Дед замолчал. Из двора-колодца донесся стук дамских каблуков. Внизу поставили пластинку: «Ле-ето, ах ле-ето! Лето звездное, звонче пой!..»
— Николай Иванович, чай заварить? — сказал Гена.
— Валяй. Я вчера цейлонский купил. Краснодарский — это ж опилки, пить невозможно. Вова, там пастила в шкафу. И сырку порежь.
Гена поставил на конфорку чайник, а Гаривас стал резать костромской сыр.
— А знаете, не надо пока чаю, — сказал дед. — Давайте-ка водочки выпьем, ребята.
Гена шустро достал из холодильника початую бутылку «Экстры», закупоренную винной пробкой. Гаривас сполоснул под краном стаканы и разлил водку.
Дед взял стакан и сказал:
— За погоду.
Внизу крутилась пластинка, под платаном постукивали доминошники.
— Хотя прогноз хороший, — сказал дед. — Передавали, что до конца недели будет солнечно. Еще покупаетесь.
Они чокнулись, выпили. Дед поставил стакан и согнутым указательным пальцем отер уголки губ.
— Ощущений своих тогдашних уже не припомню, — сказал он. — Я замерзал. Помню только абсолютное безразличие. Понимал, что кончаюсь. То забытье накатывало, то ноги переставал чувствовать.
Он вынул из-за уха папиросу и закурил.
Гаривас вертел в пальцах сигарету, Гена катал в ладонях шарик из мякиша.
— Вдруг на меня пролилась необъяснимая радость, — сказал дед. — Не умиротворение, нет, — всепоглощающее счастье.
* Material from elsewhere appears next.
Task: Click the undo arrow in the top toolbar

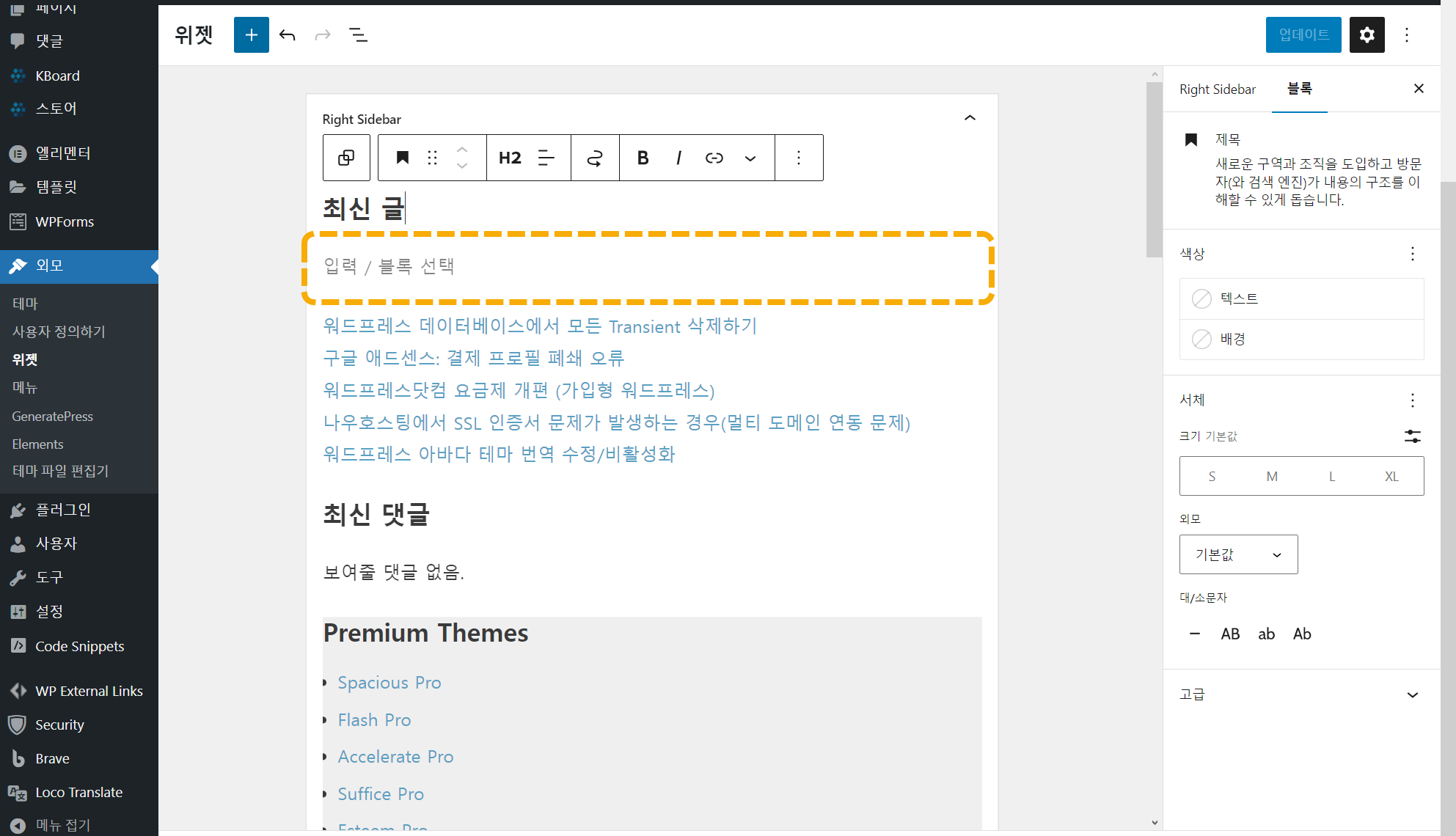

Такое чувство я мальчишкой испытывал: утром выбегаешь на косу, начало июня, Десна, вода белый песок подлизывает… — Дед провел широкой ладонью по густо загорелой лысине. — Чудеснейшая радость пролилась на меня, ребята. Стали согреваться ноги, смог сесть. А радость не проходила, держала меня. И кашель отчего-то прекратился. Я сполз с нар, лед в миске разбил, попил. А радость все держала. И я вдруг понял, что не помру. Перемогся ночь, сжевал пайку. А радость не проходила. И на восьмые сутки, ребята, я запел. Лежу на нарах, жизни во мне на один харчок, и хриплю: мы рождены, значит, чтоб сказку сделать былью. Преодолеть, так сказать, пространство и простор.
Из-за балконной перегородки позвала соседка:
— Николай Иваныч!
— Да, Света, — ответил дед.
— Завтра воды до вечера не будет. Вы запаситесь.
— Спасибо, Света, — сказал дед. — Запасемся.
Он глазами показал Гене на бутылку, тот налил.
— Ваше здоровье, ребята, — сказал дед.
Выпили, Гаривас сипло выдохнул в кулак и сказал:
— Второй раз в жизни вижу, как ты пьешь водку.
— Иногда пью, — сказал дед. — В Новый год и пятого марта. Это как раз с пятого марта осталось.